Il ne peut y avoir d’interprétation unique des turbulentes années 1960, mais nous pouvons tirer de nombreux enseignements des travaux historiques sur cette période. En particulier, l’analyse récente d’Omar Wasow (American Political Science Review, Volume 114, Issue 3, August 2020) sur les tactiques du mouvement des droits civiques présente un argument provocateur selon lequel la protestation «non violente» a contribué à façonner un débat national qui a permis d’améliorer la visibilité de l’agenda des droits civiques et a conduit à des gains électoraux pour les démocrates au début des années 1960.

En revanche, Omar Wasow affirme que les émeutes qui ont eu lieu dans les villes américaines après l’assassinat de Martin Luther King ont poussé les Étasuniens blancs vers la rhétorique de la «loi et l’ordre», ce qui a provoqué un grand déplacement des électeurs blancs vers le Parti républicain et a aidé Richard Nixon (1969-1973) à remporter peu après l’élection présidentielle de 1968.
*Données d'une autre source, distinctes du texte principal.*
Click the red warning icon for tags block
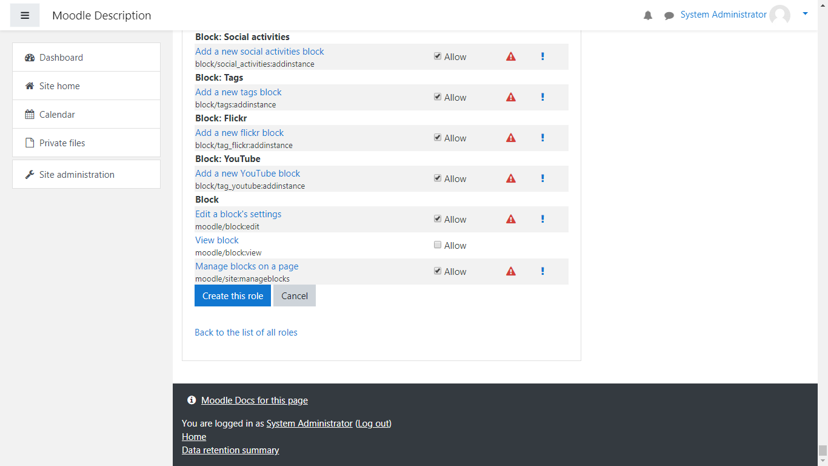 [x=511, y=97]
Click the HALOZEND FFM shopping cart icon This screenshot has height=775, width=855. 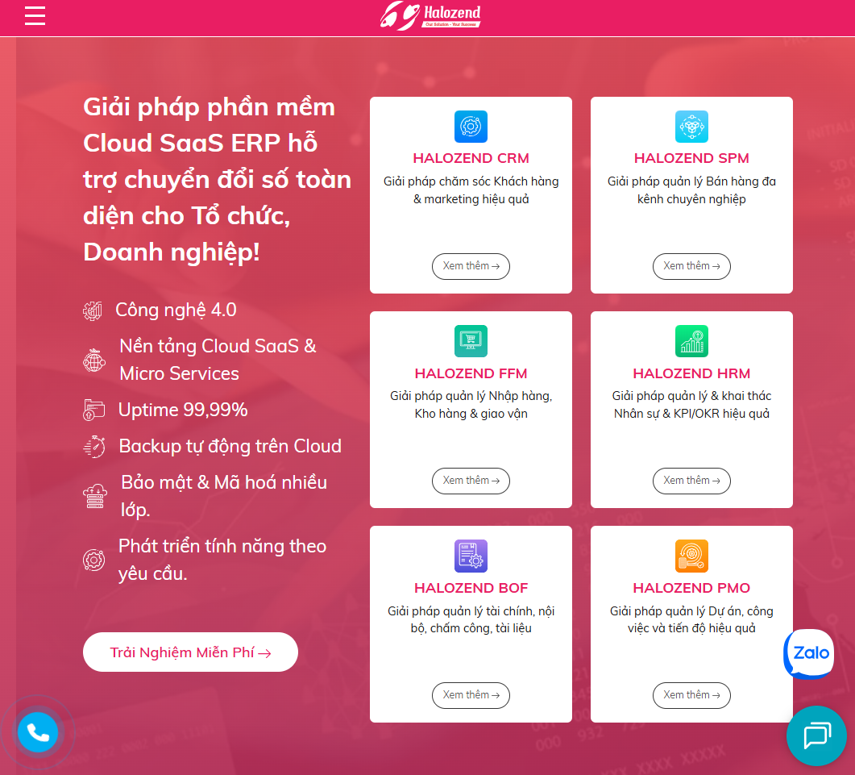[471, 341]
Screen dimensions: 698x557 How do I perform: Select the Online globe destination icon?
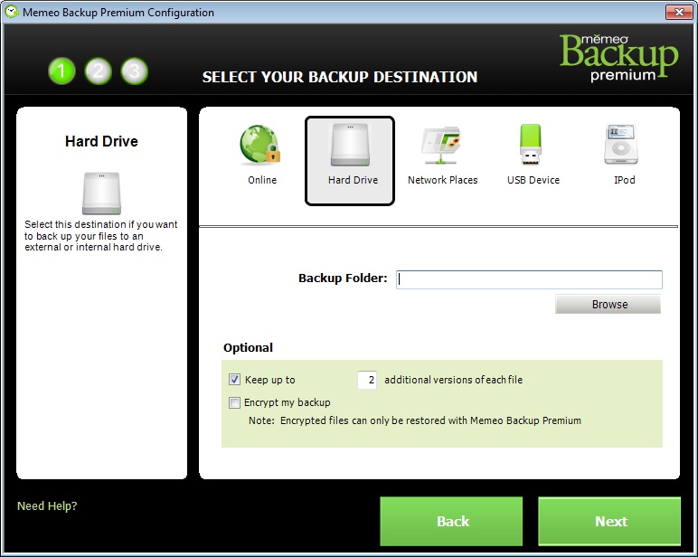[x=261, y=146]
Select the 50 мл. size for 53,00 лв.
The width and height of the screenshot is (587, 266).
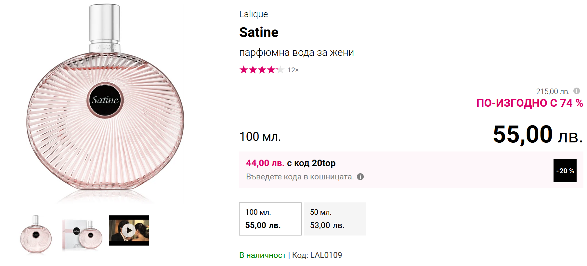tap(335, 219)
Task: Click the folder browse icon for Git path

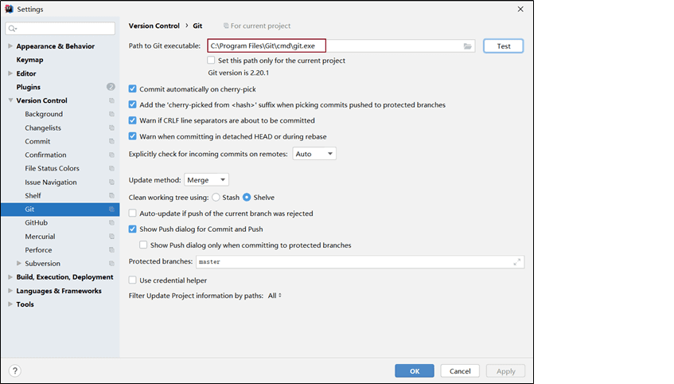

Cet argument est controversé et a même coûté son emploi à l’analyste politique David Shor qui a récemment tweeté sur cette thèse de Wasow. David Shor a reçu une réponse hargneuse de la part de ceux qui y voyaient une attaque «sourde» contre la protestation légitime. A la base de cette controverse, il y a des questions importantes sur la pertinence d’un «choix tactique» en faveur des émeutes, sur les personnes que ce choix rend responsables de l’injustice raciale actuelle, et sur ce que le fait que nous ayons ce débat révèle des opinions des gens sur la politique et ses priorités.

Comme l’avait prévenu Martin Luther King en 1968: «Une émeute est le langage de ceux qui ne sont pas entendus. Et qu’est-ce que les Etats-Unis n’ont pas entendu? … ils n’ont pas entendu que de larges secteurs de la société blanche sont plus préoccupés par la tranquillité et le statu quo ante que par la justice et l’humanisme.»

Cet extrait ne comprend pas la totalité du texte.